Dysfunction of the nerves of the mouth and throat can present with difficulty prehending (act of taking food or water into the mouth), swallowing (act of moving the food bolus or water from the mouth to the pharynx and into the swallow tube, esophagus and transport to the stomach). These cranial neuropathies can present a challenge to ensuring your pet maintains normal hydration and nourishment. Complications can be life threatening, if not diagnosed and treated properly.
How do I know if my pet is having trouble prehending and swallowing?
- If your pet takes significantly longer to eat or drink than they used to.
- If your pet spends long periods of time at the water bowl, without water disappearing and with the water becoming slimy and filled with food particles.
- If you notice your pet having difficulty picking up food or dropping food while trying to eat.
- A decrease or lack of appetite.
- When the mouth remains open, with the jaw dropped down.
- Disability or inability to move the tongue appropriately.
- Excessive drooling.
- These symptoms may also be related to problems other than difficulty swallowing. Your family veterinarian will help you determine the cause of these symptoms.
My dog’s mouth hangs open and he/she has trouble keeping food and water in the mouth. What can I do to help my dog eat and drink?
- Using a 1/4-inch width rubber band, placed over the snout and under the jaw, about midway between the tip of the nose and the eyes, will help keep the jaw closed and allow suction to develop in the caudal oral cavity, the pharynx and provide a spring action to the jaw, assisting with chewing. The rubber band should be large enough to hold the jaw close together, not shut, and wide enough that it will not cause a pressure sore on the top or bottom of the jaw.
- The rubber band should never be left on for longer than 5 minutes at a time, just long enough for your pet to eat and drink. The rubber band should be used as a temporary aid. Trouble eating and/or drinking can become a life threatening problem if not addressed.
- Elevate food and water bowls, so your pet does not have to bend down to eat and drink. This will add gravity as an aid to food and water intake to the back of the tongue and pharynx more easily.
- If your pet is showing similar signs, please seek help from your family veterinarian, to determine the cause and a possible solution.
My dog stands at the water bowl for a long period of time, but doesn’t seem to actually drink. What can I do to help my pet?
- Fill a large water bowl and resist the temptation to change the water, no matter how unsightly it may appear to you. As your pet drools in the water, the protein from the saliva makes the water viscous, or slimy, making it easier for your pet’s tongue to lap up the water and create negative suction in the pharynx.
- Elevate the water bowl so the head is elevated above the bottom of your dog’s belly. This will add gravity as an aid to water flowing downhill to the stomach.
- Using a 1/4-inch rubber band will help keep the jaw closed to allow suction to develop in the caudal oral cavity, the pharynx and assist with swallowing.
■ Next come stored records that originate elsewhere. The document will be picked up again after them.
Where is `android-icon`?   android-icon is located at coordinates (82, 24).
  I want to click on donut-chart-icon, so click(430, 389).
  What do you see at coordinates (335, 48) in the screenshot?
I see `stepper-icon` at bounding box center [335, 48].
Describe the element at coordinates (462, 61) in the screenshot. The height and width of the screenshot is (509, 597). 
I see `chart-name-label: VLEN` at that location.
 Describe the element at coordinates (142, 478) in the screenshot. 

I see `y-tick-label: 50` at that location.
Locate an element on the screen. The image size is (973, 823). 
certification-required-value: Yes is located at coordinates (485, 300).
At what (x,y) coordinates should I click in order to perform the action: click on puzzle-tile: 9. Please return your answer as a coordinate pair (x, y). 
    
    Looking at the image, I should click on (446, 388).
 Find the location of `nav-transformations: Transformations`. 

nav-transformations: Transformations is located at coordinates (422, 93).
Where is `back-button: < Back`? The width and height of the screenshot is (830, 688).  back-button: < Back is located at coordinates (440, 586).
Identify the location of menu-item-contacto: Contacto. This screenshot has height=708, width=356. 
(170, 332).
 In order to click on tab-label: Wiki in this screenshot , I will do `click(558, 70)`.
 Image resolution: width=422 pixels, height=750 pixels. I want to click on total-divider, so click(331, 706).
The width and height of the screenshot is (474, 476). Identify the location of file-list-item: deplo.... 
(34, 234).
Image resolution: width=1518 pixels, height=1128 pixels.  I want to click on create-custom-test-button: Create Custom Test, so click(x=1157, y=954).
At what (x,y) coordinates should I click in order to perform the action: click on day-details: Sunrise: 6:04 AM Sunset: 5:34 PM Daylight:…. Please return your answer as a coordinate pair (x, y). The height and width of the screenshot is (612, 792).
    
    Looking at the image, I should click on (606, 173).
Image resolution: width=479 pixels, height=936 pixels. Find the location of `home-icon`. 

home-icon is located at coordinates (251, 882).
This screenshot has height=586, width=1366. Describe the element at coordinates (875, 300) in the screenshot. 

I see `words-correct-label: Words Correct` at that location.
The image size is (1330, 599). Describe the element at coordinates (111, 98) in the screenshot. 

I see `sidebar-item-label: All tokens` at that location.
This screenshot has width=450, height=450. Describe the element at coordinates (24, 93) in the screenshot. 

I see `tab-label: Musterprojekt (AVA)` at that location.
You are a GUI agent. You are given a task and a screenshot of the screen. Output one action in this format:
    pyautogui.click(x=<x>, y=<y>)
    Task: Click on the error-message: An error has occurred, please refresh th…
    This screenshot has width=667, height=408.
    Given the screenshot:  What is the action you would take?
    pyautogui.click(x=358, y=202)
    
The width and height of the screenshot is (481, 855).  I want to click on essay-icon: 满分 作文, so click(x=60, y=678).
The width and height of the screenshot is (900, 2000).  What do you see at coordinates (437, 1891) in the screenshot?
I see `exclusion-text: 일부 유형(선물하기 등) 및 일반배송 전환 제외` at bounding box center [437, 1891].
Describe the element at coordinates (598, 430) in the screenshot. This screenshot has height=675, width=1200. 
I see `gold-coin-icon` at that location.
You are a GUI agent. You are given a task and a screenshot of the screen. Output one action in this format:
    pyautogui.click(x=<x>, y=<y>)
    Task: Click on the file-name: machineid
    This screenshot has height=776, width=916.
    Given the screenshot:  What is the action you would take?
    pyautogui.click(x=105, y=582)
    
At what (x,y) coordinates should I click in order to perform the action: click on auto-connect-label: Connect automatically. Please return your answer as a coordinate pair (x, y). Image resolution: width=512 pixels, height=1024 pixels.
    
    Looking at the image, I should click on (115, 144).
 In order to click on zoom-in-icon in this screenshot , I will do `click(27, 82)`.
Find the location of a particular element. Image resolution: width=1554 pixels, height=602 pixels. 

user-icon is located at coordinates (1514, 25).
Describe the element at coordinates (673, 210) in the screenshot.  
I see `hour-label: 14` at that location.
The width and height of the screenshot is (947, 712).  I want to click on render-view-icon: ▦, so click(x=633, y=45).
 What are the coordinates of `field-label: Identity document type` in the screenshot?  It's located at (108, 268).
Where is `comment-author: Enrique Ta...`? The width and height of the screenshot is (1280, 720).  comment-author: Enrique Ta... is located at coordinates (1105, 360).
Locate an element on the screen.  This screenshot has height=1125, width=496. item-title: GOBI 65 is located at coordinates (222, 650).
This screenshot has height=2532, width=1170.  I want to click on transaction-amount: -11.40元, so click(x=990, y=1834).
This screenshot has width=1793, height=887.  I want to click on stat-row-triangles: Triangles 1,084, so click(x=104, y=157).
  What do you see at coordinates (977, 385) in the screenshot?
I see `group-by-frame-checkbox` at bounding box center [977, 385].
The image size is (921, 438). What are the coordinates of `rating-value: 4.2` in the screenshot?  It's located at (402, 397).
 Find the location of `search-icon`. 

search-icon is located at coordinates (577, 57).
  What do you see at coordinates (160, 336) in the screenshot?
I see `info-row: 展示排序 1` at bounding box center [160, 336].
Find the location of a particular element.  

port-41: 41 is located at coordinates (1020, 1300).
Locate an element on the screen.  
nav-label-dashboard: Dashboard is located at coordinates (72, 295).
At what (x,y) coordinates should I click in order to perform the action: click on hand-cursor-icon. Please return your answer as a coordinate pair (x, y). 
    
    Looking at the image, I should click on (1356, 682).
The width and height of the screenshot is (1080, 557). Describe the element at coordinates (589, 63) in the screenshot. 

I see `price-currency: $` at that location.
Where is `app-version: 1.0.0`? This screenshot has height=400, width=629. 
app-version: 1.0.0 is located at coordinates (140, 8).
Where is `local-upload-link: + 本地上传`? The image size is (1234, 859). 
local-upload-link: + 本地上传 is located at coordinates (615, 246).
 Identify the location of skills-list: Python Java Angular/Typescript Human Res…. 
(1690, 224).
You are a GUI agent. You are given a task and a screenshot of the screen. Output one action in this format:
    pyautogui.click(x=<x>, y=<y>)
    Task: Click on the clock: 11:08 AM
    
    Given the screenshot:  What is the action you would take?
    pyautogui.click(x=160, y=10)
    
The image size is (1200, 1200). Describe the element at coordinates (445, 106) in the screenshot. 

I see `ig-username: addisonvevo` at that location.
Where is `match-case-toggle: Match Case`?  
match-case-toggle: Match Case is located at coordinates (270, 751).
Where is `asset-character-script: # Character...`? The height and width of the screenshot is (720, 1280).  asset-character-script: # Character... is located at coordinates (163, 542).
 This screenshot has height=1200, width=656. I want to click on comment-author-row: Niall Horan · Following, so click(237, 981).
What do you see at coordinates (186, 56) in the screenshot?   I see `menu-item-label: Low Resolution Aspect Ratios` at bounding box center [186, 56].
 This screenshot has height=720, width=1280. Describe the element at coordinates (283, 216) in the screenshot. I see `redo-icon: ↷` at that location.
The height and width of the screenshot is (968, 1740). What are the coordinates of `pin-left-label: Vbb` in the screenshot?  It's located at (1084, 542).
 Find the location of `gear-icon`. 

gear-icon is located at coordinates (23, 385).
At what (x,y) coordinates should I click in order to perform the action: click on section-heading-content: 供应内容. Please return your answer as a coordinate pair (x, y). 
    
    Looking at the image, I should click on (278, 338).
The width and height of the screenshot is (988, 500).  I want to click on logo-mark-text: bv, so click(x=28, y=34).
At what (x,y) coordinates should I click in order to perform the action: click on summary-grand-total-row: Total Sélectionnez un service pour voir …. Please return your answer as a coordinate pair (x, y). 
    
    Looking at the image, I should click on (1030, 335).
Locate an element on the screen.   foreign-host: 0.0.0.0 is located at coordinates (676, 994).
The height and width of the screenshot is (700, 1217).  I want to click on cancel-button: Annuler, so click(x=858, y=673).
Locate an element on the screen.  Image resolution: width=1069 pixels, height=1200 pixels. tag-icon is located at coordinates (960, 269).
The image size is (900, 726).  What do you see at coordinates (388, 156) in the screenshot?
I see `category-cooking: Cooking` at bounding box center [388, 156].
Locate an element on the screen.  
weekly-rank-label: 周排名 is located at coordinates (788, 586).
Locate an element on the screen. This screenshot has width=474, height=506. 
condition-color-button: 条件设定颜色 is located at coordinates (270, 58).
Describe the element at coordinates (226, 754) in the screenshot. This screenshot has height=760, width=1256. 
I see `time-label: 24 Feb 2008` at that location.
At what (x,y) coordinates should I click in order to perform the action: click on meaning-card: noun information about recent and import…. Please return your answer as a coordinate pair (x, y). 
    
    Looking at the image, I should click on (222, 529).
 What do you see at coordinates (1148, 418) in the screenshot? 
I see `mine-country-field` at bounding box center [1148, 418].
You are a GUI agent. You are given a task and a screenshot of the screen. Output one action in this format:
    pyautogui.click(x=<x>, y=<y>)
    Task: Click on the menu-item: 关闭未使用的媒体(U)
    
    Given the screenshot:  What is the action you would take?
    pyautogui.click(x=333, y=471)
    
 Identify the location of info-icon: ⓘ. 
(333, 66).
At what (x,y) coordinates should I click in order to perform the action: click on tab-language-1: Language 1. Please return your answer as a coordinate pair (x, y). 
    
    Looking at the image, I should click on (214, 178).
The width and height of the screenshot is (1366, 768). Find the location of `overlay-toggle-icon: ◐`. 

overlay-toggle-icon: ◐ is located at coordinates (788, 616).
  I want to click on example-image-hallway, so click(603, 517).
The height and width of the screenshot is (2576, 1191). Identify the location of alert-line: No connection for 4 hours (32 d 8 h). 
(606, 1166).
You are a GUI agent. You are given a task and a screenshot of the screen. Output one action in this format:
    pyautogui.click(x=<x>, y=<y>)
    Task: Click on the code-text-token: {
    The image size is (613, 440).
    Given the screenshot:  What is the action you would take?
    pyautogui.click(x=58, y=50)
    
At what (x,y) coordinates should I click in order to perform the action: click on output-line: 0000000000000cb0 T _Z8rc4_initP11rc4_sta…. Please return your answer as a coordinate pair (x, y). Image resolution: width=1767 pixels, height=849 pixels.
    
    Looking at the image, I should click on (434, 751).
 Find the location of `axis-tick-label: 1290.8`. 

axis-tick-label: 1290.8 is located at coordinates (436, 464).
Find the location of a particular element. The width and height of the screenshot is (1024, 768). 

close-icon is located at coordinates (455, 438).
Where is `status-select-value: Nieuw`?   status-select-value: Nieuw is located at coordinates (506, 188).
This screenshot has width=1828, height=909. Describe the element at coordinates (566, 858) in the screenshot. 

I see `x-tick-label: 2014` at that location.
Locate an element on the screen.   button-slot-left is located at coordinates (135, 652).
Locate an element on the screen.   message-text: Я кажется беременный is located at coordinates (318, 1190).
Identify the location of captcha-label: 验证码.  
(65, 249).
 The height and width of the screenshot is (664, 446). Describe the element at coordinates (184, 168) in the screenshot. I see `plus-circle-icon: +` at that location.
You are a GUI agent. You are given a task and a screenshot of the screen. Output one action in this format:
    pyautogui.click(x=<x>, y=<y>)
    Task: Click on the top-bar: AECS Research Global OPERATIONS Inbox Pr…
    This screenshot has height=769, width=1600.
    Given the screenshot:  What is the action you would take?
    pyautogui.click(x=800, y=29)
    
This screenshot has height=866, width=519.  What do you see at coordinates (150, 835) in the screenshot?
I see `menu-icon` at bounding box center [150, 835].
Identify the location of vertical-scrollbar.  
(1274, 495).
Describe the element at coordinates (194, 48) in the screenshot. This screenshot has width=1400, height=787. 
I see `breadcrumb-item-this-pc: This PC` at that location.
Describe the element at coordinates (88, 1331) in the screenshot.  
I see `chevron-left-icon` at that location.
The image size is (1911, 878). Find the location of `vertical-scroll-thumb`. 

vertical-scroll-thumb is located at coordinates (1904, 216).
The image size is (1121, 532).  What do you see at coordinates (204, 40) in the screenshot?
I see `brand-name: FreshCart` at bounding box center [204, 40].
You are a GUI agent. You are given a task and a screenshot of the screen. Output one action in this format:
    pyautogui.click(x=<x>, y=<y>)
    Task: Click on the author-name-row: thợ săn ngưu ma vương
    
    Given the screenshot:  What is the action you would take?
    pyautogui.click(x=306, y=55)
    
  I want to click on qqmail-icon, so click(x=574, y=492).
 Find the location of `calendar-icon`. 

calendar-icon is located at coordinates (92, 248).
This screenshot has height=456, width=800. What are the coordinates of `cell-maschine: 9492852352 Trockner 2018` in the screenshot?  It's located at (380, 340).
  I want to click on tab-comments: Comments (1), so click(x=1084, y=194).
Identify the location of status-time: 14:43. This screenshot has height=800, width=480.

The rubber band should be large enough to hold the jaws close together, not shut; and wide enough that it will not cause a pressure sore on the top or bottom of the jaw.
- The rubber band should only be left in place while your pet drinks.
- If your pet is having a problem similar to this, seek help from your family veterinarian. Defining the cause for the problem will allow for measures of correction. Trouble eating and/or drinking can become a life threatening problem if not addressed.
What else can I do while my pet recovers normal prehension and swallowing function?
- Switch to a soft or canned food. Because your pet has difficulty closing and keeping the lower jaw closed, dry kernels cannot be broken or crushed, and will fall out of the mouth more readily than canned food. Canned foods stick to you pet’s tongue, making it easier to move the food bolus to the back of the mouth and pharynx for swallowing.
- Canned food can be formed into small balls. Place the food balls onto the top of the back of the tongue. Gently shut the jaw and hold closed, as your pet swallows. If your pet gags or retches with this maneuver, make the food balls smaller.
- Moisten the dry kernels in water prior to feeding. The kernels will expand and become sticky, allowing your pet to keep food in the mouth longer, while attempting to swallow. If you choose to use dry food, remember it requires greater jaw action to chew and maintain a closed mouth and more negative pressure to develop in the pharynx.